Het fijnste aan een stad vindt Simon Sugarman dat je er weer uit kunt vertrekken. „Het is lekker om na een paar dagen drukte hier terug te komen. Het tempo ligt langzamer bij ons.”
Sugarman is de eigenaar van The Hub in Ashleworth. Het is een café, postkantoor, supermarktje in één en The Hub is precies de goede naam; de plek is de spil van het dorp. Ongeveer vijf jaar bestieren hij en zijn vrouw de zaak nu, nadat ze de boel overnamen van Pat Riach. Oh kijk, zegt Sugarman, Pat zit net buiten op het terras koffie te drinken met twee vriendinnen. Zij was 35 jaar lang de eigenaar, en de dorpswinkel was al meer dan honderd jaar in handen van haar familie.
Ashleworth is een dorp met iets meer dan zeshonderd inwoners in het noorden van Gloucestershire, een graafschap met groene heuvels en veel akkerbouw in het westen van Engeland, tegen de grens met Wales aan. Hier kun je langs de kant van de weg uitgestalde bakjes pruimen en doosjes eieren kopen. Of mest: een flinke zak kost 1 pond (omgerekend ongeveer 1,15 euro). Het geld graag contant in het koekblik op tafel doen.
Veel inwoners van het dorp zijn dol op The Hub. Ze zijn er trots op dat hier in Ashleworth nog wél een postkantoor open is, terwijl die in de dorpen verderop zijn gesloten. Ouderen kunnen hier hun pensioen contant opnemen. Simon Sugarman verkoopt verder groenten en fruit, lavendelplantjes en fuchsia’s. Op donderdagen krijgt hij vlees binnen van lokale boeren, op vrijdagen verse vis. Op het pleintje voor het café staat een ouderwetse rode telefooncel die nu dienst doet als gratis boekenkast.

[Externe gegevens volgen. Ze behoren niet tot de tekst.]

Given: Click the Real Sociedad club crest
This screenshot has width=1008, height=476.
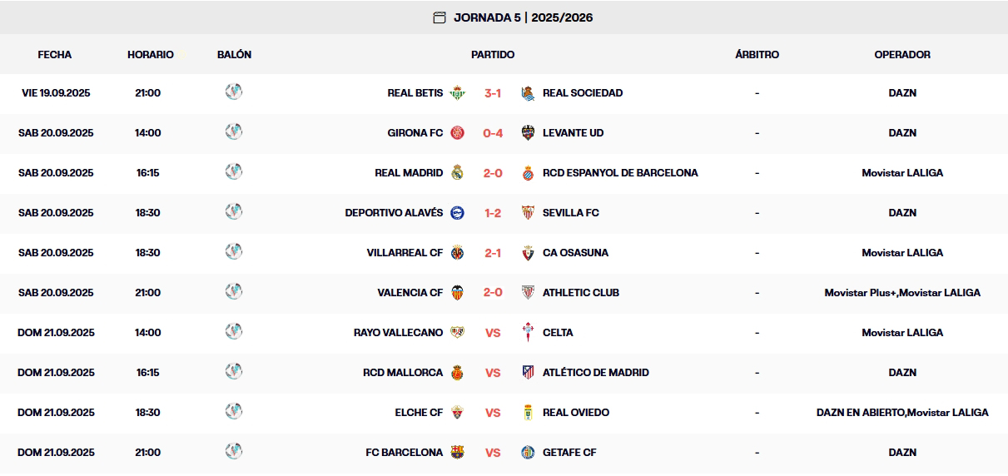Looking at the screenshot, I should (528, 93).
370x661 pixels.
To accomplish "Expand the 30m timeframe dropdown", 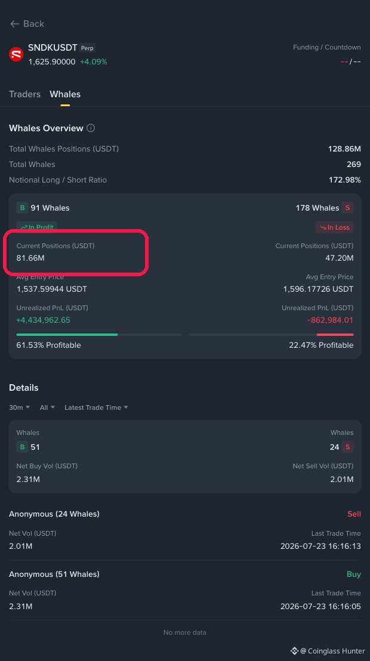I will point(20,407).
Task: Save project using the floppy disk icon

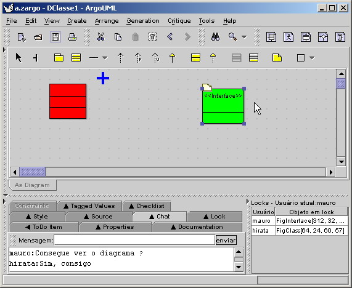Action: coord(55,37)
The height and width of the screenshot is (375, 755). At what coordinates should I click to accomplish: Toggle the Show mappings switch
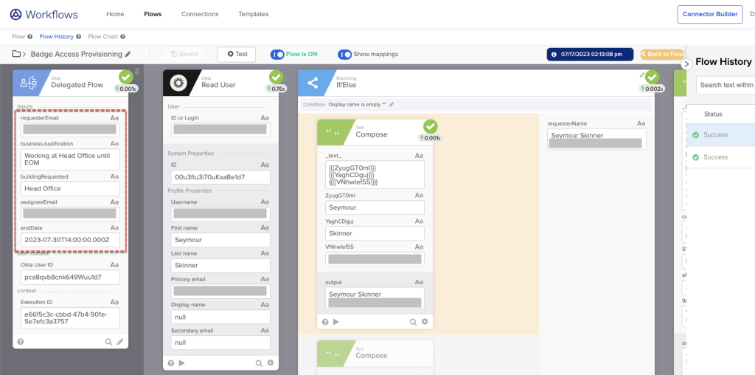tap(344, 54)

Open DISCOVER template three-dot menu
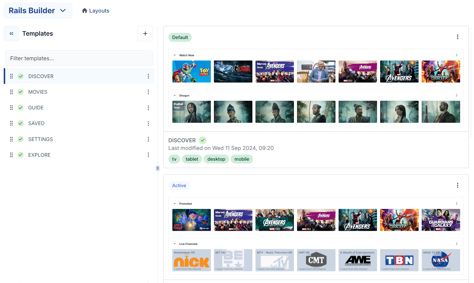[148, 76]
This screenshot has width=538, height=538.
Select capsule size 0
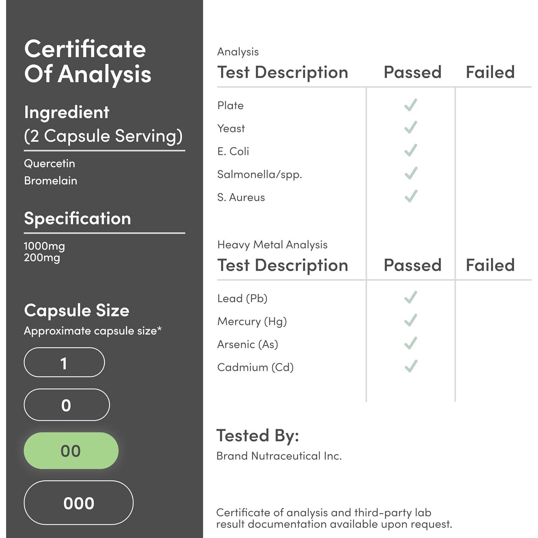(x=67, y=405)
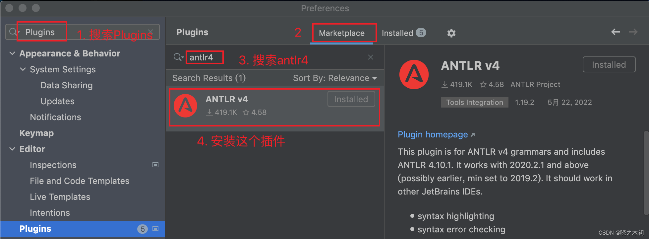Viewport: 649px width, 239px height.
Task: Open the plugin settings gear icon
Action: click(x=451, y=33)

Toch is het niet vanzelfsprekend dat ze open blijven, zegt Sugarman. Zijn vrouw en hij gaven vijf jaar geleden allebei hun baan op in het vertrouwen dat The Hub genoeg zou opleveren, maar vorig jaar is zijn vrouw toch weer begonnen met bijklussen als zelfstandige in de informatietechnologie om de rekeningen te kunnen betalen. „Onze kosten zijn vrij hoog. We gebruiken vooral veel elektriciteit.” En de meeste inwoners doen toch hun grote boodschappen bij een grote supermarkt in Gloucester of Cheltenham. „Wij moeten kiezen wat we op voorraad hebben. We zijn bijvoorbeeld gestopt met de verkoop van sigaretten. Te duur.”

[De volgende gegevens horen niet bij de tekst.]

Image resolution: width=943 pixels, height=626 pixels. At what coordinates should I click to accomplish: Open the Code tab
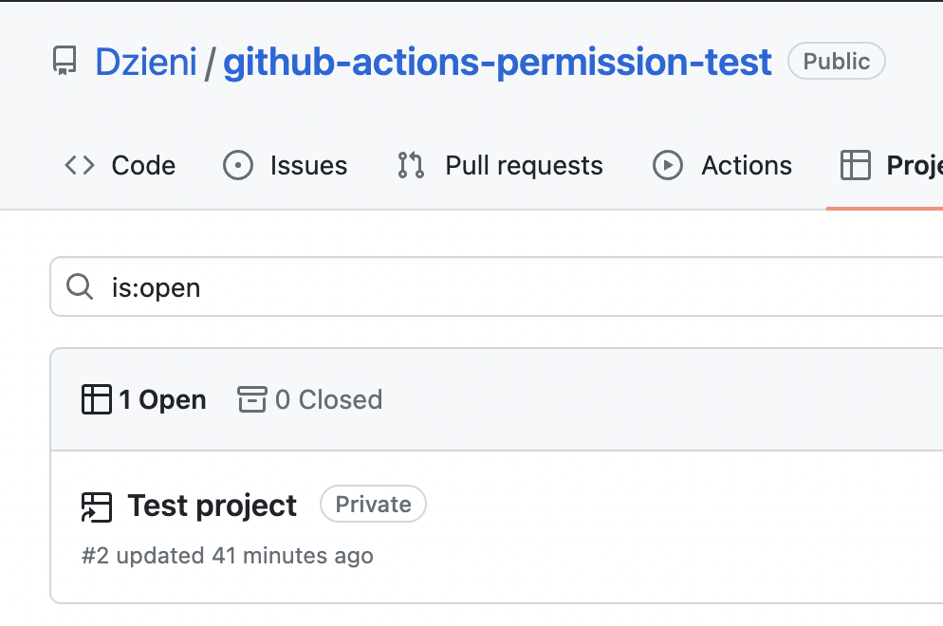(120, 165)
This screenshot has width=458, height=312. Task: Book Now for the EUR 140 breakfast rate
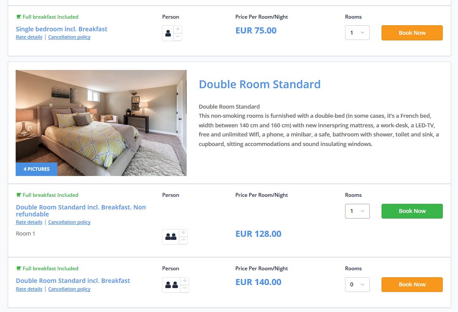tap(412, 284)
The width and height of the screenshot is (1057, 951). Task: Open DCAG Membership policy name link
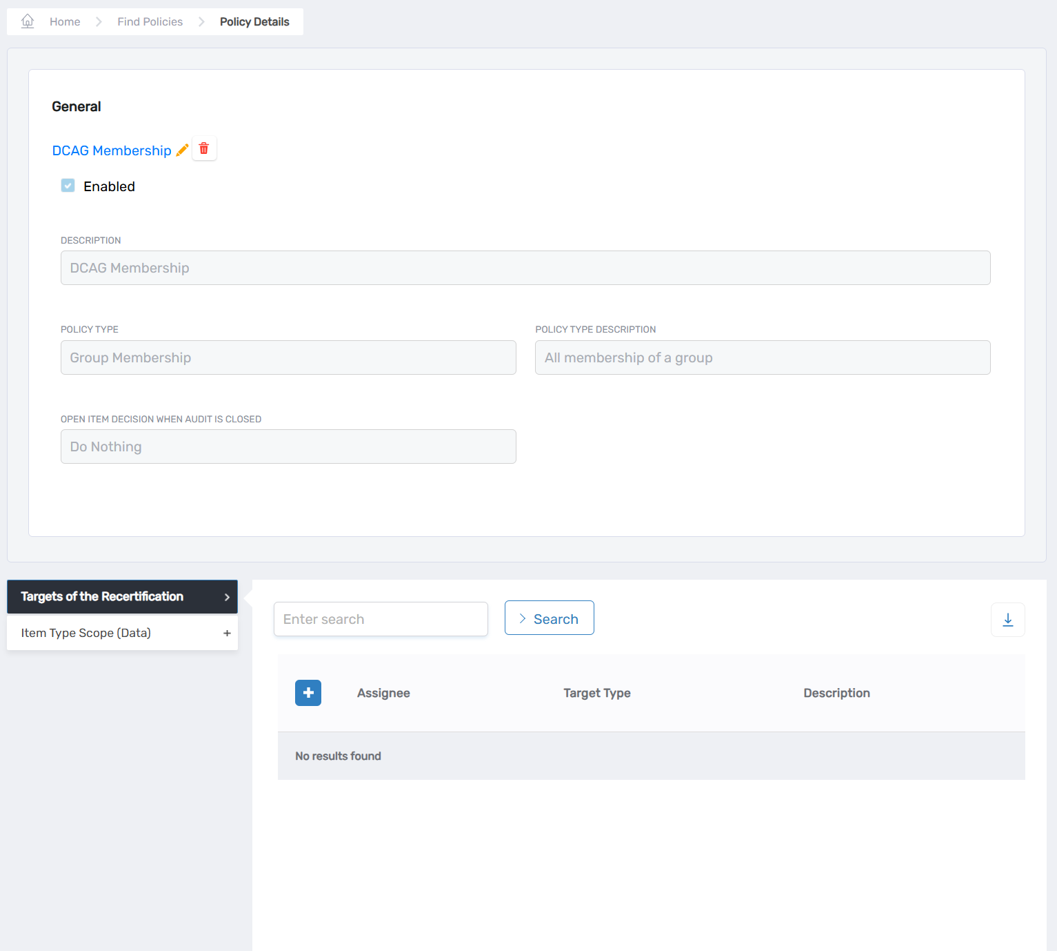coord(112,150)

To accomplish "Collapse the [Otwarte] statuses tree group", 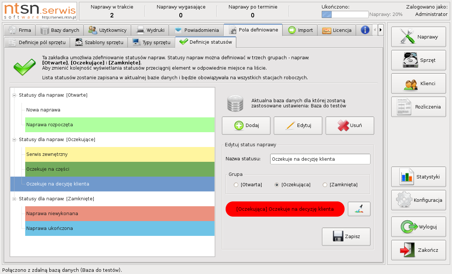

Deze weg leidt naar Ashleworth vanuit Hasfield, een dorp even noordelijker gelegen. In 1989 waren er verkiezingen voor het Europese Parlement en was James Scott-Hopkins de kandidaat van de Conservatieve Partij in het kiesdistrict van Ashleworth.
Foto’s Frans van Klaveren en Jamie Murray
De townies komen
Verstedelijking, zorgen over uitbreiding en de verhoudingen tussen nieuwelingen en oude bewoners hebben nog altijd invloed op het leven in Ashleworth. Dat is weinig anders dan vijfendertig jaar geleden, toen de kop boven de reportage in NRC Handelsblad was: „De townies komen: ‘Ik kén niet eens meer iedereen in Ashleworth’.
Sinds 1989 is het aantal inwoners van Ashleworth met enkele tientallen gestegen. En de bewoners hier zijn gezonder dan de gemiddelde Brit. Ze zijn ook rijker en ouder dan gemiddeld – en vaker autochtoon dan gemiddeld. De criminaliteit ligt lager en de tevredenheid met de eigen buurt is hoger.
Verstedelijking, zorgen over uitbreiding en de verhoudingen tussen nieuwelingen en oude bewoners hebben nog altijd invloed op het leven in Ashleworth
De twee pubs die het dorp rijk was, The Queen’s Arms en The Boat Inn, zijn inmiddels gesloten en omgebouwd tot woonhuizen. Twee straten bij The Hub vandaan worden een paar rijen nieuwe huizen gebouwd, ze zijn van rood baksteen en hebben een garage. „Deze groep huizen maakt deel uit van een gastvrije, hechte gemeenschap”, staat in de advertentie van de projectontwikkelaar. Voor een vrijstaand huis met drie slaapkamers is de vraagprijs 385.000 pond, omgerekend ruim 450.000 euro.
Het citaat uit de kop van het artikel 35 jaar geleden was van de moeder van Pat Riach, die toen net de dorpswinkel aan haar had overgedaan. Dochter Pat ervoer ongeveer hetzelfde, nadat zij de winkel doorverkocht in 2019: „Ik mis vooral de mensen en het overal van op de hoogte zijn.” Al woont ze nog pal achter The Hub en zegt iedereen op het terras haar gedag.
De nieuwe huizen en hun bewoners zijn het probleem niet, zegt Riach ook. „De infrastructuur van het dorp moet óók meegroeien, en dat gebeurt niet.” Ze bedoelt zowel de wegen als sommige publieke voorzieningen: „We hebben nu bijvoorbeeld het geluk dat we vrij snel bij de huisarts terecht kunnen als er iets is. Maar er komen straks vast geen extra artsen bij, dus hoe moet dat?”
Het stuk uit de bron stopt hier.